Pilote de guerre

Antoine de Saint-Exupéry

Gallimard, 222 pages

1942




Une chance sur trois d'en réchapper. Ce vol de reconnaissance au-dessus d'Arras alors que les troupes allemandes déferlent sur la France ressemble à une mission suicide, en pleine Débâcle.

Antoine de Saint-Exupéry,  s'est inspiré de son expérience de pilote, en mai 1940, au sein du groupe de reconnaissance 2/33, pour écrire ce roman en forme de plaidoyer.
 


Car si le texte relate l'expérience d'un vol d'abord à haute altitude puis à basse altitude au milieu d'un déluge de feu, et décrit les interminables colonnes de réfugiés jetés sur les routes, il se veut aussi témoignage de l'attitude héroïque de l'armée française dans la Blitzkrieg menée par l'armée allemande.

 "Ces jours-ci, à l'heure où l'opinion étrangère jugeait insuffisants nos sacrifices, je me suis demandé, en regardant partir et s'anéantir les équipages: "à quoi nous donnons-nous, qui nous paie encore?"
Car nous mourrons. Car cent cinquante mille Français depuis quinze jours sont déjà morts. Ces morts n'illustrent peut-être pas une résistance extraordinaire. Je ne célèbre point une résistance extraordinaire. Elle est impossible. Mais il est des paquets de fantassins qui se font massacrer dans une ferme indéfendable. Il est des Groupes d'aviation qui fondent comme une cire jetée au feu.
Ainsi du groupe 2/33, pourquoi acceptons-nous encore de mourir. Pour l'estime du monde? Mais l'estime implique l'existence d'un juge. Qui d'entre nous accorde à quiconque le droit de juger? Nous luttons au nom d'une cause dont nous estimons qu'elle est cause commune. La liberté, non seulement de la France mais du monde, est en jeu".


Le roman s'achève en une longue digression sur ce que Saint-Ex considère comme les origines morales et philosophiques de la défaite.

"Or si j'ai conservé l'image de la civilisation que je revendique comme mienne, j'ai perdu les règles qui la transportaient. Je découvre ce soir que les mots dont j'usais ne touchaient plus l'essentiel. Je prêchais ainsi la Démocratie, sans soupçonner que j'énonçais par là, sur les qualités et le sort de l'homme, non plus un ensemble de règles, mais un ensemble de souhaits. Je souhaitais les hommes fraternels, libres et heureux. Bien sûr.
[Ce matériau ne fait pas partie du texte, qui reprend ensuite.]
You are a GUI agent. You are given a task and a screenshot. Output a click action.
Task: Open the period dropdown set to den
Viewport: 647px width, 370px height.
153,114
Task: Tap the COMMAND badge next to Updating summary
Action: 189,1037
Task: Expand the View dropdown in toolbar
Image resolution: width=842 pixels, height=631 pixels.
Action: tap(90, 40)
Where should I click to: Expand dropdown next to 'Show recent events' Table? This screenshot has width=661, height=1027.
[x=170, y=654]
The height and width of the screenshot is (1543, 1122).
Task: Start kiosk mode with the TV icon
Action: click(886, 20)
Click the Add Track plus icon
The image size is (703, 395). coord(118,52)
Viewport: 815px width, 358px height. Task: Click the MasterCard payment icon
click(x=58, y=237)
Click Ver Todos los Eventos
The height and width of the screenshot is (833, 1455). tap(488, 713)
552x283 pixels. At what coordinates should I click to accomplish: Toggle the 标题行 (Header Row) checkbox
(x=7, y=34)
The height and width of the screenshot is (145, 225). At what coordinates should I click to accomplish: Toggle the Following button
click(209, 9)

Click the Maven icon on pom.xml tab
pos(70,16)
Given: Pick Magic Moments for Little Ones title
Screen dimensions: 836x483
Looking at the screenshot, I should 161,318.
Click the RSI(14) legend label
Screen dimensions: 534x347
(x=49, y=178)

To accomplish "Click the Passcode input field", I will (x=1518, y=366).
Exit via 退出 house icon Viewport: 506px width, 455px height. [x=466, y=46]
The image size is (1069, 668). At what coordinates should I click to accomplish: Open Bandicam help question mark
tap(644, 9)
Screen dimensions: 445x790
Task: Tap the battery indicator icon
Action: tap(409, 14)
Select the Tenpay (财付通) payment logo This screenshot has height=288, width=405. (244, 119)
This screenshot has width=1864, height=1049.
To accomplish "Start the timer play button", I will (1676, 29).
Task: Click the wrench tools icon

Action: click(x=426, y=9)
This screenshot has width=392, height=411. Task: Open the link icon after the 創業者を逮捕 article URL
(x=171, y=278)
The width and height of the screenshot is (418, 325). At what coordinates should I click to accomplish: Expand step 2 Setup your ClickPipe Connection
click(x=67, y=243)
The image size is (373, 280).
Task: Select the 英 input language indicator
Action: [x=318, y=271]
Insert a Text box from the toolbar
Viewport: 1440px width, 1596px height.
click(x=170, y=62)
Qui n'est d'accord? Je savais exposer "comment" doit être l'homme.- Et non "qui" il doit être".

Il est intéressant de noter que comme L'espoir, de Malraux, Pilote de guerre a été publié alors que l'auteur ne connaissait pas l'issue de la guerre (1942). Et comme L'espoir, il est question d'aviation.

Antoine de Saint-Exupéry, qui publiera le Petit prince un an plus tard, disparaîtra en Méditerranée, le 9 août 1944 au cours d'une autre mission de reconnaissance.